Why Benchmarks Matter
Most AI benchmarks test factual knowledge, reasoning, or code. Creative writing gets ignored because it's "subjective."
But that subjectivity is exactly why we need benchmarks. Without measurement:
- Marketing claims go unchallenged
- Users waste money on inferior models
- Quality improvements go unnoticed
- The field stagnates
The benchmarks that exist aren't perfect, but they're better than vibes.
The Major AI Writing Benchmarks
Lechmazur Creative Writing Benchmark
The Lechmazur benchmark is one of the most rigorous evaluations of LLM creative writing ability.

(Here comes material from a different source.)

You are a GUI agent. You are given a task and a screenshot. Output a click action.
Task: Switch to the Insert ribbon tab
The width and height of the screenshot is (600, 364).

Every story must meaningfully incorporate ten required elements: character, object, concept, attribute, action, method, setting, timeframe, motivation, and tone.
Methodology:
- 18-question rubric with 10-point scale (0.1 increments)
- 7 LLM graders per story (Claude Sonnet 4.5, DeepSeek V3.2 Exp, Gemini 3 Pro Preview, GPT-5.1, Grok 4.1, Kimi K2-0905, Qwen 3 Max)
- 60/40 weighting: Q1-Q8 (craft) vs Q9A-Q9J (element integration)
- Power mean (Hölder mean, p = 0.5) rewards balanced performance
- 2,796 samples per model in V4
Current Leaders (V4):
| Rank | Model | Score |
|---|---|---|
| 1 | GPT-5.2 (medium reasoning) | 8.511 |
| 2 | GPT-5 Pro | 8.474 |
| 3 | GPT-5.1 (medium reasoning) | 8.438 |
| 4 | GPT-5 (medium reasoning) | 8.434 |
| 5 | Kimi K2-0905 | 8.331 |
| 6 | Gemini 3 Pro Preview | 8.221 |
| 7 | Gemini 2.5 Pro | 8.219 |
| 8 | Mistral Medium 3.1 | 8.201 |
| 9 | Claude Opus 4.5 (no reasoning) | 8.195 |
| 10 | Claude Sonnet 4.5 Thinking 16K | 8.169 |
The GPT-5 family dominates the top spots, with GPT-5.2 holding a slim lead. Notably, Kimi K2-0905 (#5) outperforms all Claude models, and Mistral Medium 3.1 (#8) beats Claude Opus 4.5.
Other notable performers:
- Claude Sonnet 4.5 (no reasoning): Scores 8.112 (#11), solid but trailing behind GPT and Gemini families
- Qwen 3 Max Preview: Scores 8.091 (#12), competitive open model showing Chinese labs can match Western ones
- Deepseek V3.2 Exp: Scores 7.159 (#19), good cost-performance despite lower ranking
- Llama 4 Maverick: Scores 5.777 (#23), significant gap from other models on creative writing tasks
EQ-Bench Creative Writing (Longform)
EQ-Bench Longform tests what most benchmarks ignore: sustained quality over length. Models generate 8 chapters of approximately 1,000 words each.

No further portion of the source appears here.